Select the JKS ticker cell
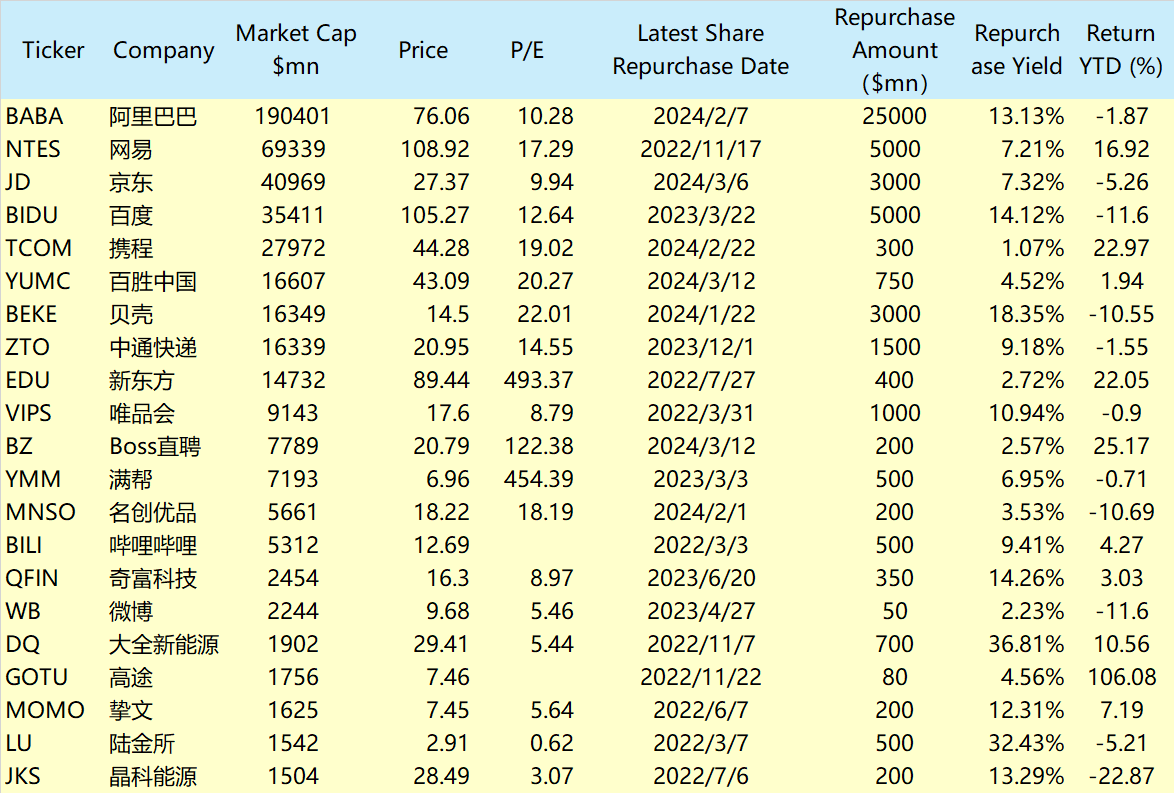The image size is (1174, 793). (24, 777)
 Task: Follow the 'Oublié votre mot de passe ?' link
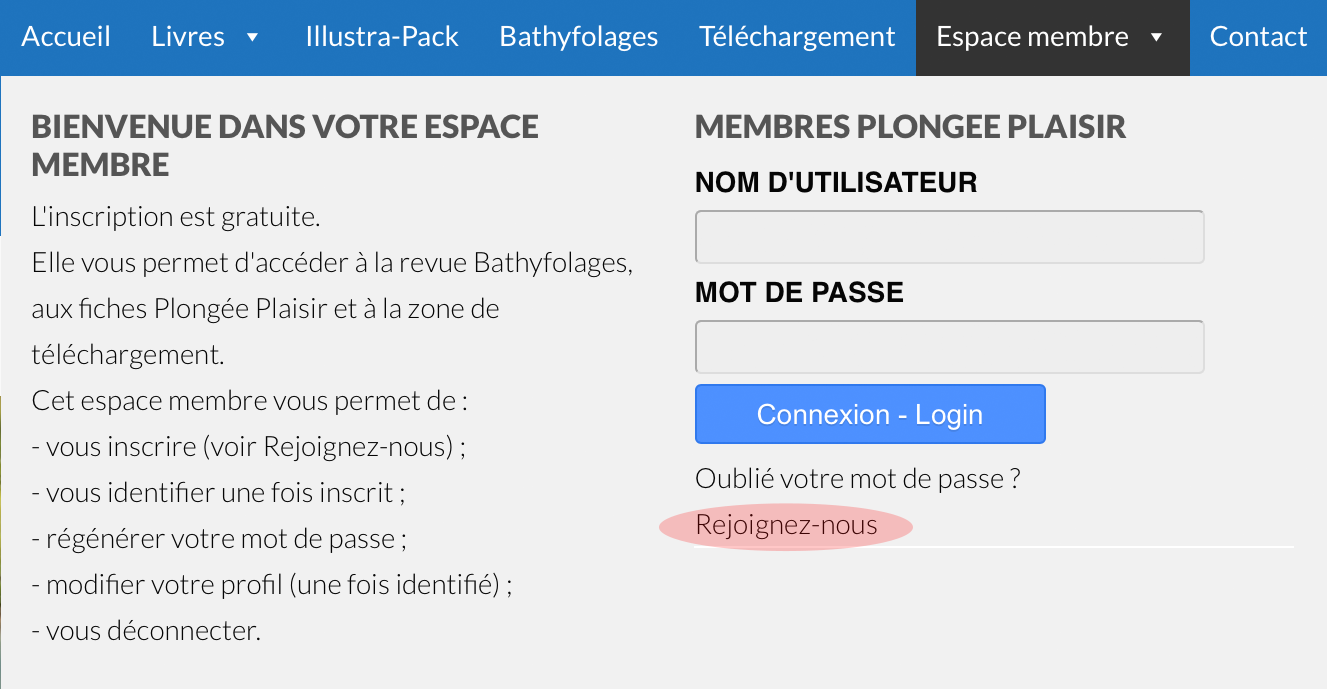pos(858,478)
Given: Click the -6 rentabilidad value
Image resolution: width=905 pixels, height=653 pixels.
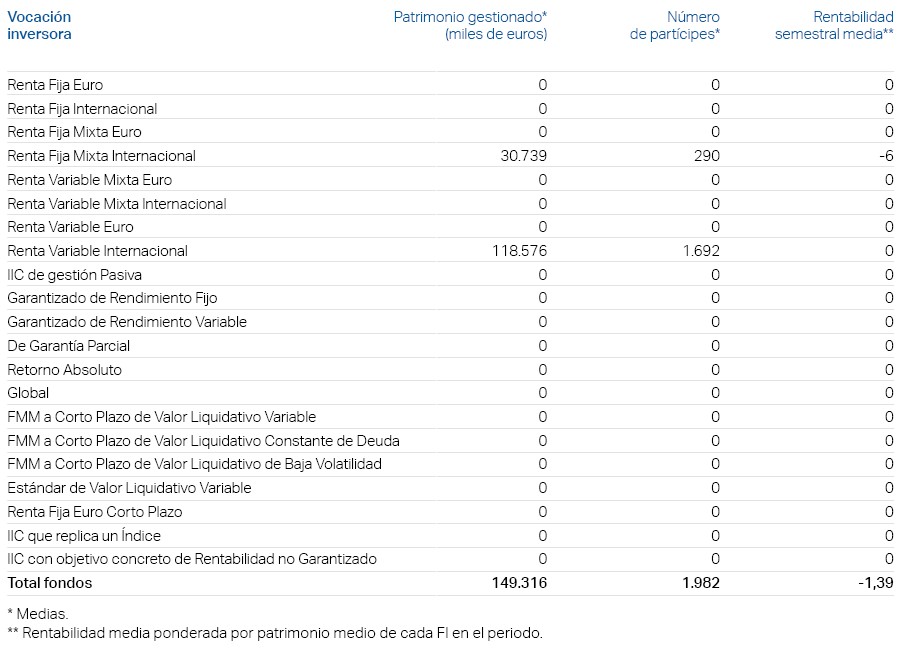Looking at the screenshot, I should tap(886, 156).
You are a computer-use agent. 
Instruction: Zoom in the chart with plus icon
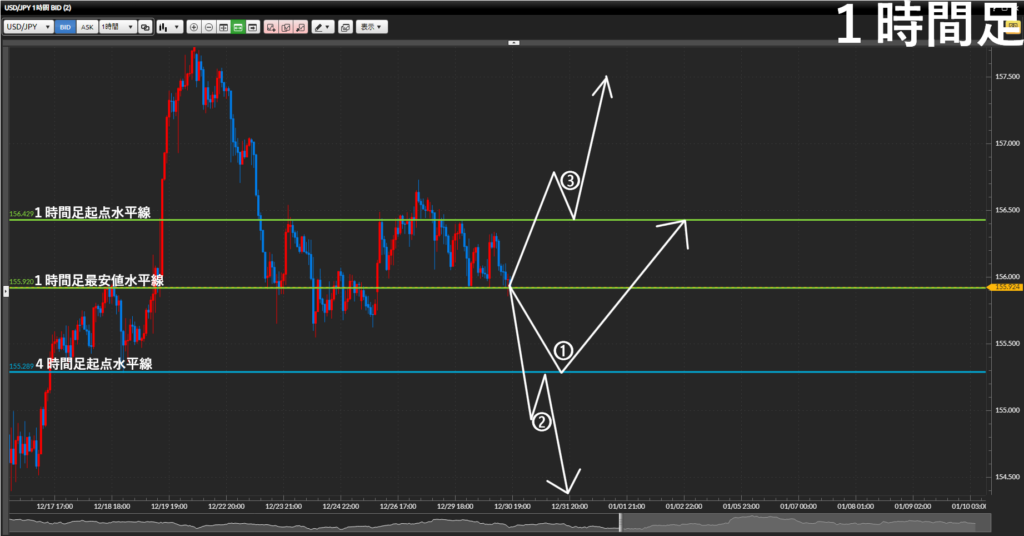194,27
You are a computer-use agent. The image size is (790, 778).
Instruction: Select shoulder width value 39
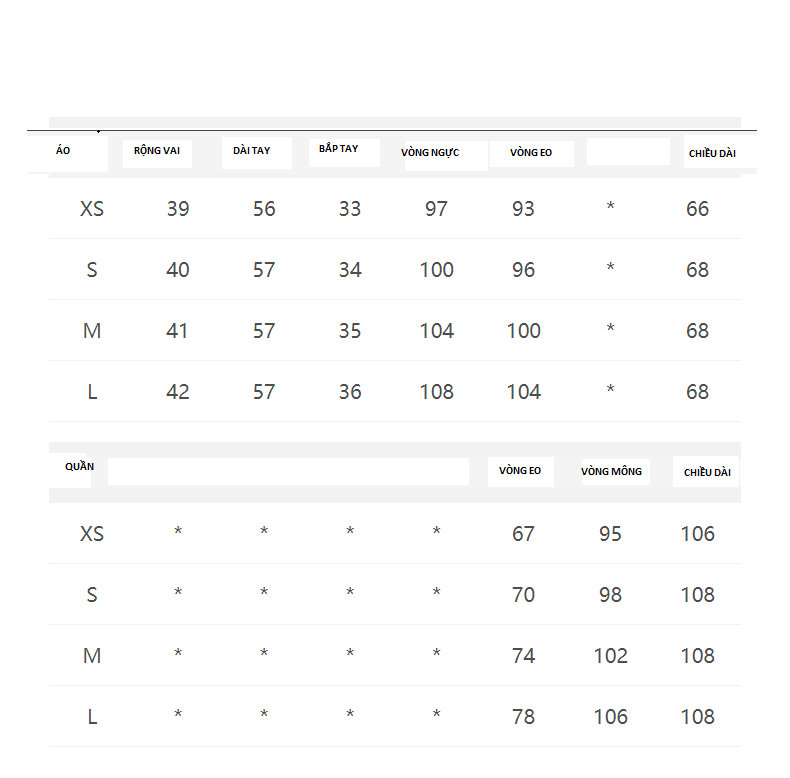[x=178, y=209]
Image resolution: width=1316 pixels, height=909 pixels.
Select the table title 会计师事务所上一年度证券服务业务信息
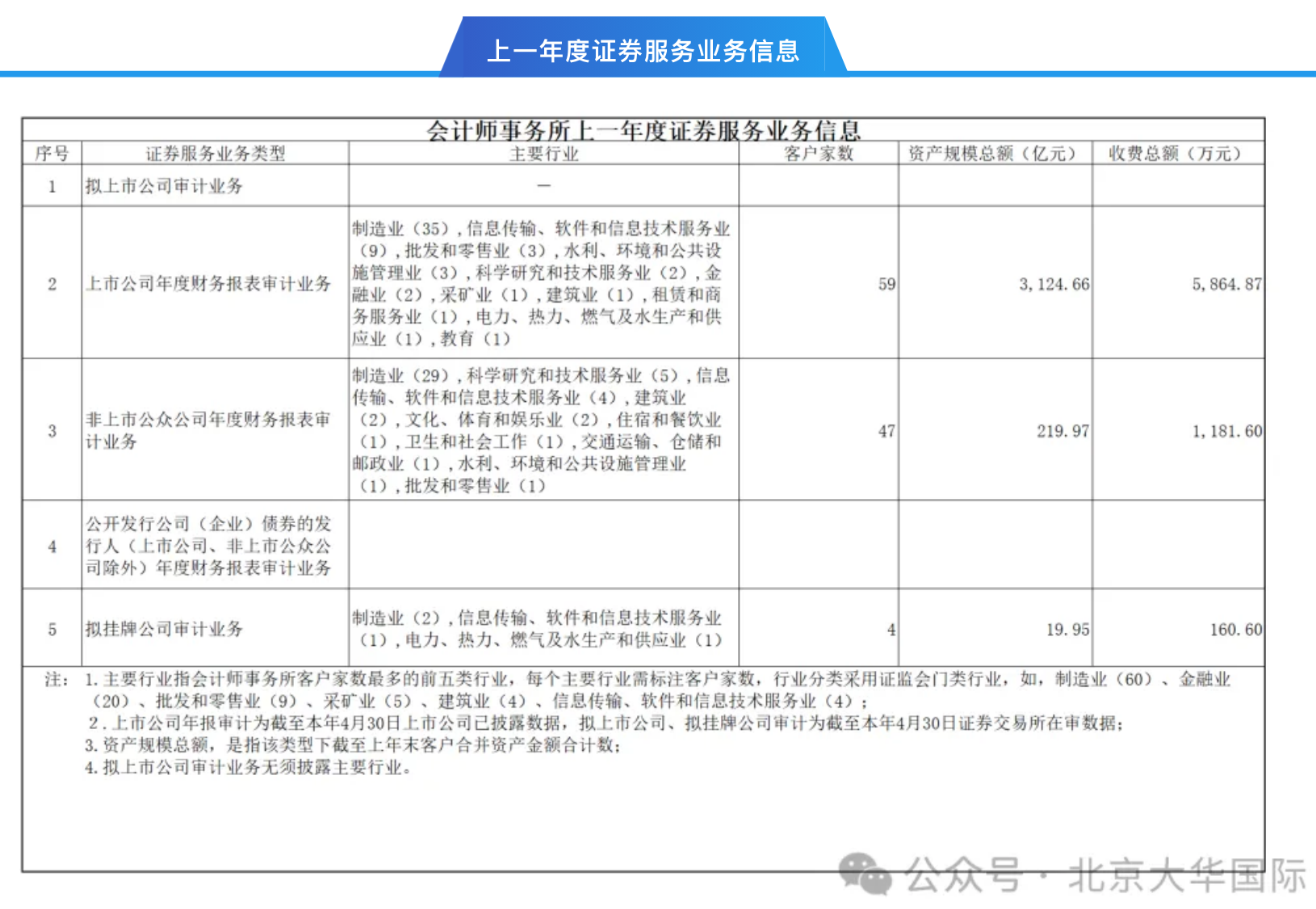[643, 130]
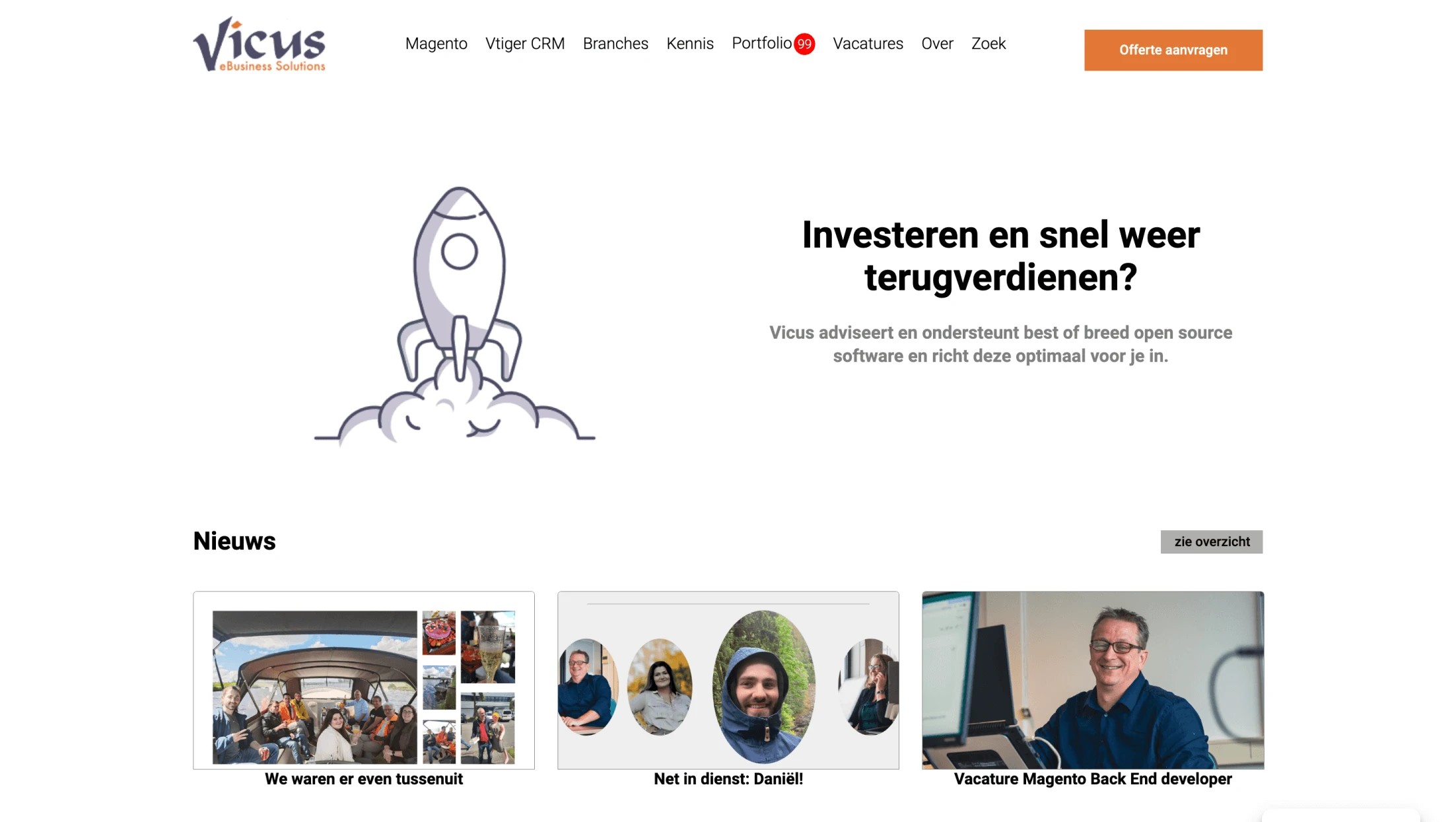Click the zie overzicht button

coord(1212,541)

________________________

● About this task: Copy exactly and only this span: the line with "Image resolution: width=1316" through the final line of the entries, both ends included, with the pictures left out.

● Problem solution:
Image resolution: width=1316 pixels, height=909 pixels.
Select the table title 会计师事务所上一年度证券服务业务信息
[643, 130]
Click the zie overzicht button

coord(1212,541)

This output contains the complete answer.